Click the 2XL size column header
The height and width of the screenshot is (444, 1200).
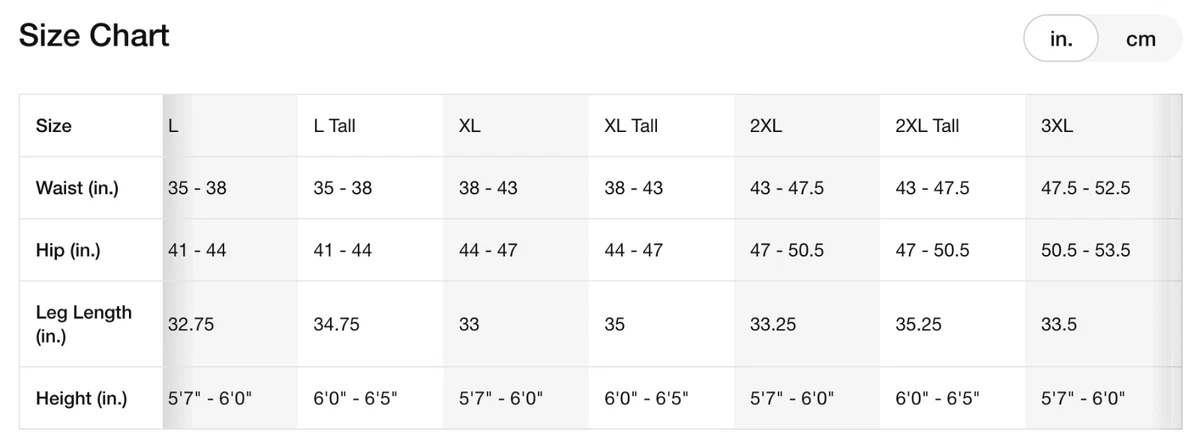point(766,126)
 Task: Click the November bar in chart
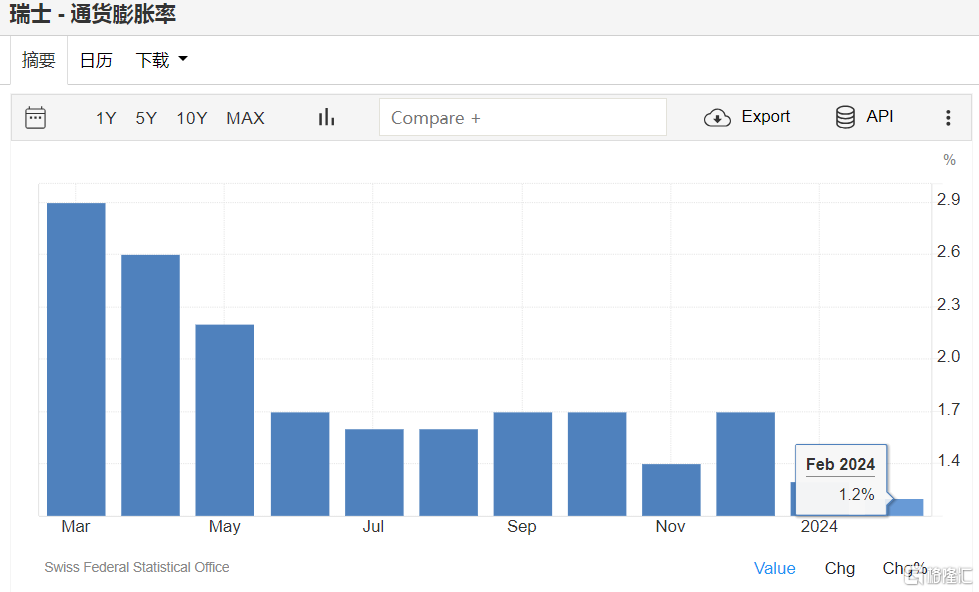point(670,490)
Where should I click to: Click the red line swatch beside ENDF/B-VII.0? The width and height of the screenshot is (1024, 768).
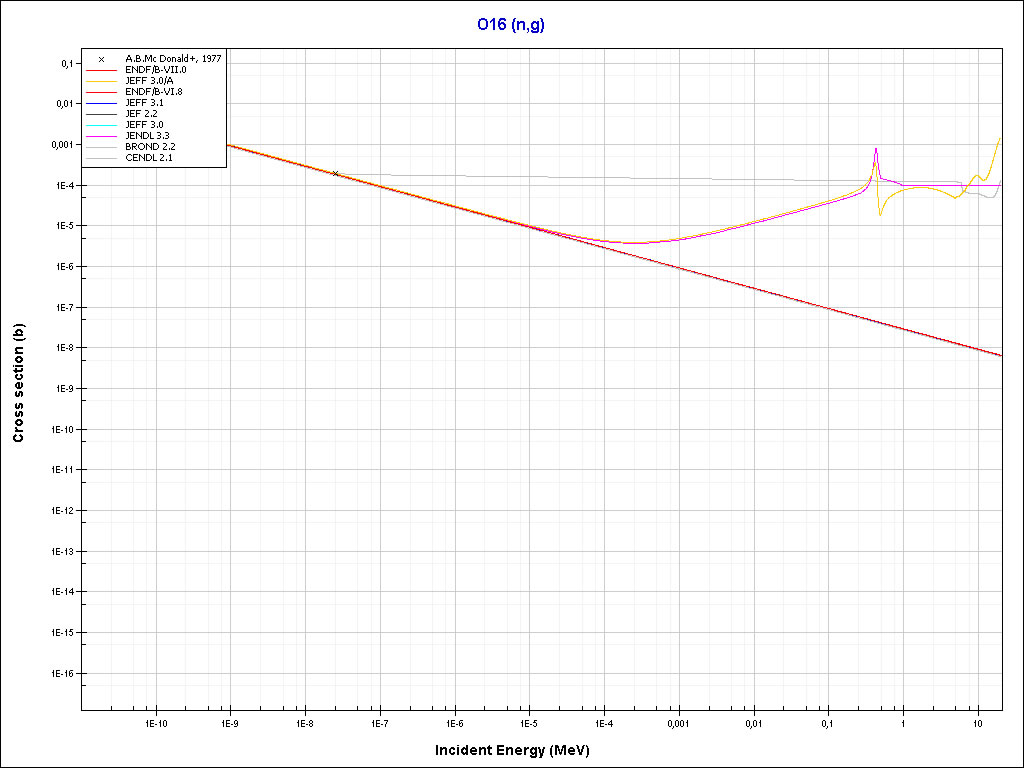[x=102, y=70]
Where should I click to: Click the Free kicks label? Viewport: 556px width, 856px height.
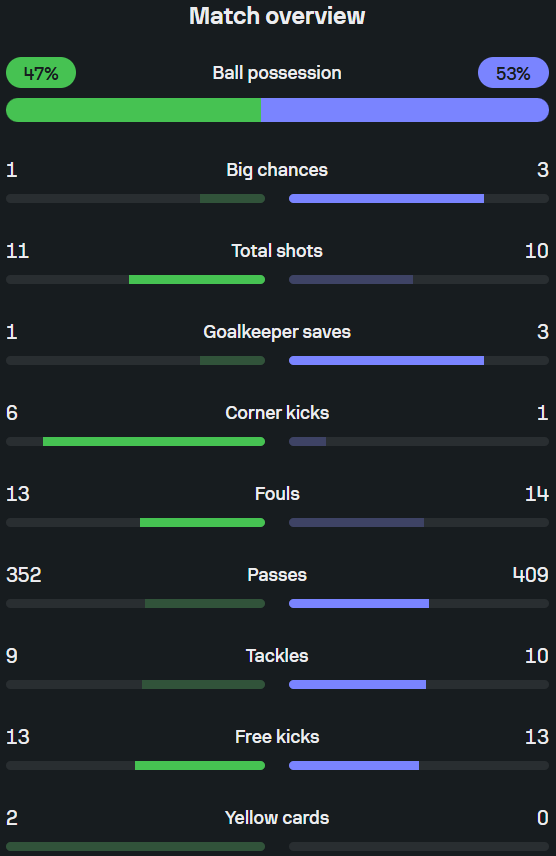(277, 736)
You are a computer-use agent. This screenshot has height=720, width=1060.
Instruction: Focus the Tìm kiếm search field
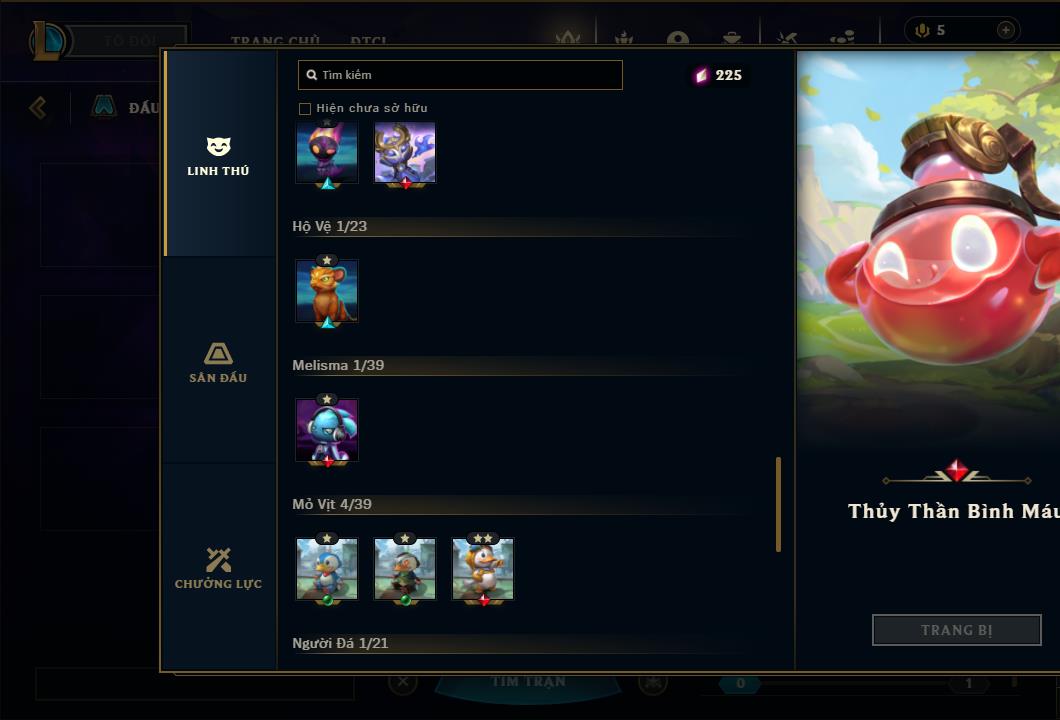click(x=460, y=75)
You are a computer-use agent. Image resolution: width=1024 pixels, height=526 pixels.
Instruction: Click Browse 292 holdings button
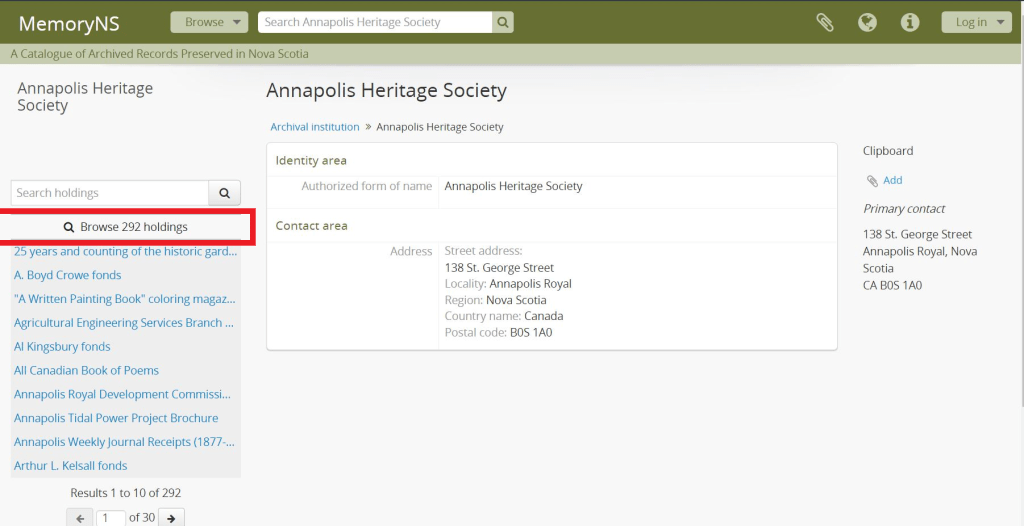126,227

(PROBLEM DESCRIPTION) From the data above, copy each line that holds "agent".

(WORKED SOLUTION)
You are a computer-use agent. This screenshot has height=720, width=1060.
You are a computer-use agent. Image resolution: width=1024 pixels, height=526 pixels.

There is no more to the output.